Pick this if you wanted a quieter, moral study of how a child’s disappearance reshapes intimate choices in an isolated community — note this is more moral drama than investigatory mystery.
At a glance
Matches were chosen on three dimensions most central to this novel: a community shaped by a single family or employer, a missing-child mystery that dredges up past wounds, and a literary focus on how secrets and class tensions deform relationships.
| Book | First published | Pages | Closest match on | Match |
|---|---|---|---|---|
In the Woods Tana French | 2001 | 578 | Haunted investigator & past | 92% |
Mystic River Dennis Lehane | 2001 | 493 | Traumatic community fallout | 90% |
The Secret History Donna Tartt | 1992 | 608 | Privileged insiders' secrets | 88% |
Winter's Bone Daniel Woodrell | 2006 | 203 | Rural grit & survival | 86% |
Sharp Objects Gillian Flynn | 2006 | 312 | Return-home investigation | 85% |
Little Fires Everywhere Celeste Ng | 2014 | 384 | Family & class tensions | 83% |
The Thirteenth Tale Diane Setterfield | 2006 | 416 | Gothic family tone | 80% |
We Were the Mulvaneys Joyce Carol Oates | 1996 | 454 | Family collapse & judgment | 78% |
The Light Between Oceans M.L. Stedman | 2012 | 352 | Moral fallout of loss | 76% |
About God of the Woods
God of the Woods is a literary mystery that begins with the 1975 disappearance of thirteen-year-old Barbara Van Laar from her family’s Adirondack summer camp. The plot is framed by the Van Laar dynasty’s control over the camp and the local economy, and by an earlier, unresolved disappearance of Barbara’s brother fourteen years prior.

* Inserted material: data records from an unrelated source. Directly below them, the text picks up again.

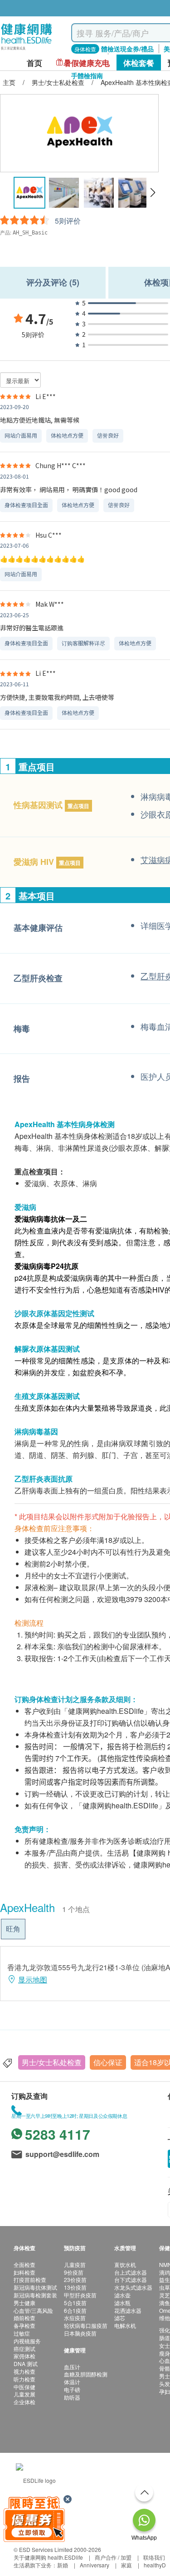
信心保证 (107, 2062)
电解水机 (125, 2325)
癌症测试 (24, 2348)
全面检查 (24, 2264)
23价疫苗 (75, 2279)
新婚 (62, 2565)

Frequently asked questions
What should I read after God of the Woods?+
If you want another novel where a child’s disappearance exposes community wounds, try Mystic River. For a missing-child case haunted by an investigator’s past, In the Woods is the closest match. If your interest is the corrosive effects of family privilege, The Secret History and Little Fires Everywhere foreground insiders and the damage they do.
Which pick most closely mirrors the small-town, working-class economy in the Van Laar setting?+
Winter’s Bone is the best fit for a hard-pressed rural community where kinship, survival and local economies shape every choice; it shares the novel’s gritty attention to class-stratified stakes.
Are there picks that focus more on psychological family portraiture than on the mystery itself?+
Yes. The Thirteenth Tale and We Were the Mulvaneys prioritize family histories and the fallout of secrecy; they are stronger on domestic aftermath than on procedural investigation.
Which of these is most like a reporter or outsider returning to investigate?+
Sharp Objects centers on a return to a hometown and the toxic family ties that complicate investigation, so it matches that observer-come-home perspective.